• Vehicle import rules tightened; only transfer of residence, gift schemes retained, personal baggage scheme discontinued
• Chloroform imports restricted to Drap-certified companies due to health, environmental risks
ISLAMABAD: The Economic Coordination Committee (ECC) of the cabinet has approved an additional Rs2.56 per litre margin for petrol and diesel to boost the profitability of oil marketing companies (OMCs) and their dealers.
A meeting of the ECC, presided over by Finance Minister Muhammad Aurangzeb, also tightened rules for second-hand vehicle imports and restricted the import of chloroform solely to drug companies certified by the regulator.
A senior government official told Dawn that the ECC approved a Rs1.22 per litre increase in profit margins for OMCs and Rs1.34 per litre for petroleum dealers, to be implemented in two equal instalments.
The first increase — 61 paise per litre for OMCs and 67 paise per litre for dealers — will take effect with the upcoming fortnightly price revision. This will immediately raise the OMCs’ margin to Rs8.48 per litre and that of dealers to Rs9.31 per litre.
The second equivalent increase will come into force on June 1, 2026, subject to digitalisation of sales and stock networks and their live connectivity with government bodies, including the Oil and Gas Regulatory Authority, Federal Board of Revenue and Petroleum Division.
After this increase, OMCs will charge Rs9.10 per litre while dealers will receive about Rs9.98 per litre, compared to the current Rs7.87 and Rs8.64, respectively.
An official statement said the ECC had approved revising margins for OMCs and petroleum dealers on petrol and high-speed diesel in line with the National CPI for 2023-24 and 2024-25, with increases capped between 5pc and 10pc.
It added that half of the margin increase would be paid immediately while the remaining half would depend on progress in digitalisation, with the Petroleum Division to report back by June 1, 2026.
Vehicle import procedure
The ECC also approved amendments to the vehicle import procedure, retaining only the Transfer of Residence and Gift Schemes, as proposed by the commerce ministry in consultation with other ministries.
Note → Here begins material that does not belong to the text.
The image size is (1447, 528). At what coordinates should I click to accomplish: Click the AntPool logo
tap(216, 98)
The Personal Baggage Scheme has now been discontinued.
Under the revised framework, commercial-import safety and environmental standards will apply to these schemes, the allowed import period will be extended from two to three years, and imported vehicles will remain non-transferable for one year.
The changes follow widespread misuse of the Personal Baggage, Transfer of Residence and Gift Schemes under the Import Policy Order (IPO) 2022 — originally intended for genuine overseas Pakistanis — and pressure from local assemblers facing quality competition and foreign exchange concerns.
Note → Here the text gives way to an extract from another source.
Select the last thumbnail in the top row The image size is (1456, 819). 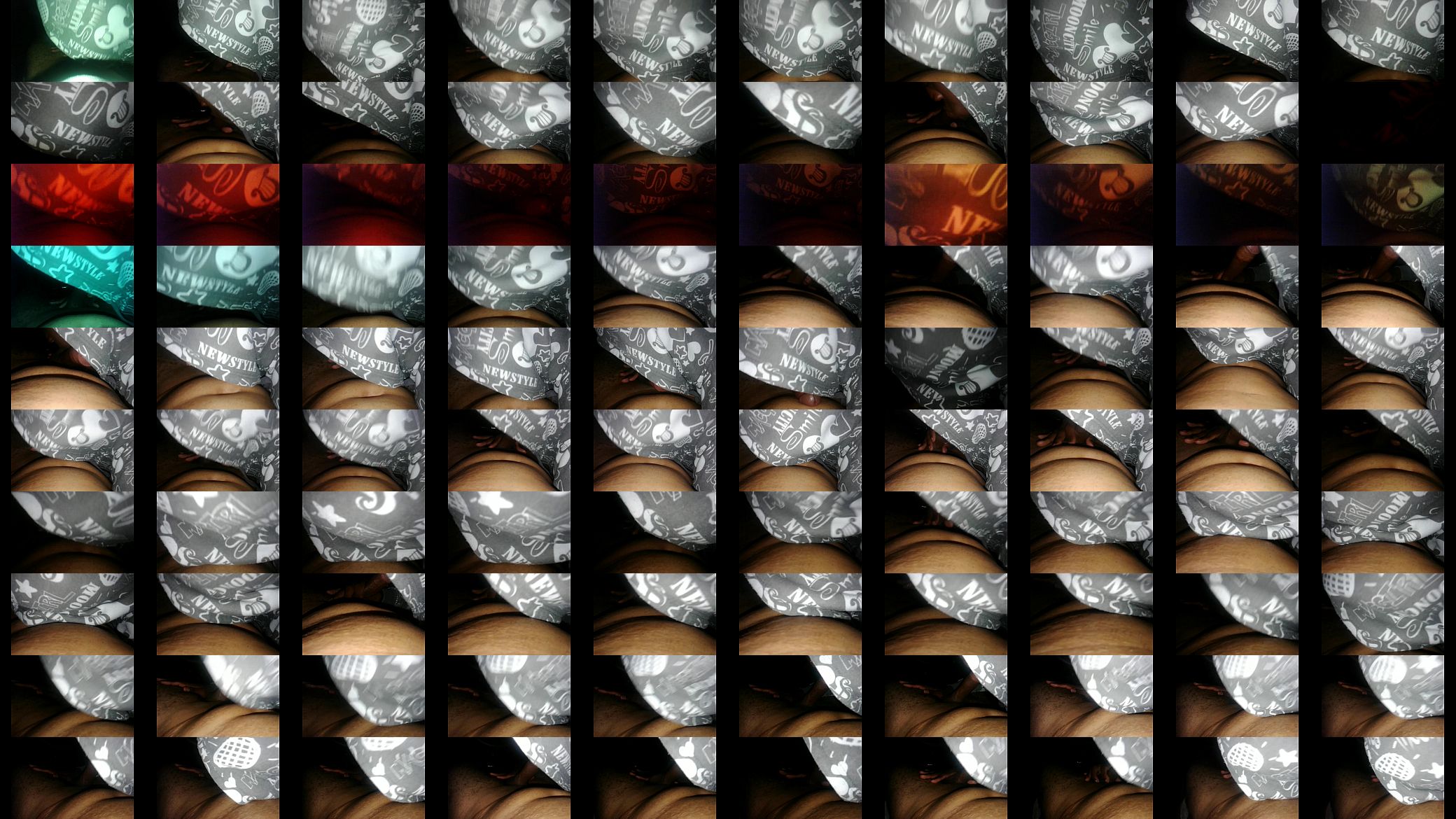tap(1382, 41)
The decision includes a one-year non-transferability condition for imported vehicles, though enforcement of such rules has historically been weak.
It also increased the minimum stay abroad requirement to three years with at least 850 cumulative days, and retains the condition that vehicles under the Transfer of Residence Scheme must be exported from the same country where the sender resides.
The ECC also approved restrictions on chloroform imports due to its toxic and carcinogenic nature, deciding that Trichloromethane (chloroform) will only be imported by pharmaceutical companies with a no-objection certificate from the Drug Regulatory Authority of Pakistan (Drap).
The move follows demands from the Pakistan Footwear Manufacturers Association (PFMA) and the Pakistan Chemical Manufacturers Association (PCMA) for a complete ban, arguing that chloroform was being used as an adhesive in the footwear industry and posed serious health and environmental risks.
The ministries of industries and production, climate change, national health services regulations and coordination and FBR supported a complete ban, but Drap argued that chloroform was essential as a laboratory reagent and for quality control testing in pharmaceutical industries.
The ECC also rejected a concessionary gas/RLNG tariff claim by M/s Ghani Glass, saying that such subsidies were no longer permissible and that broader export-support initiatives were already underway.
The meeting approved a Rs1.28bn supplementary grant for the Pakistan Digital Authority to support digital transformation and technological innovation across government departments, and another Rs5bn supplementary grant for the Ministry of Housing and Works.
It also approved, in principle, the release of budgetary allocations for PIA Holding Company Ltd to meet pension and medical expenses of PIACL employees.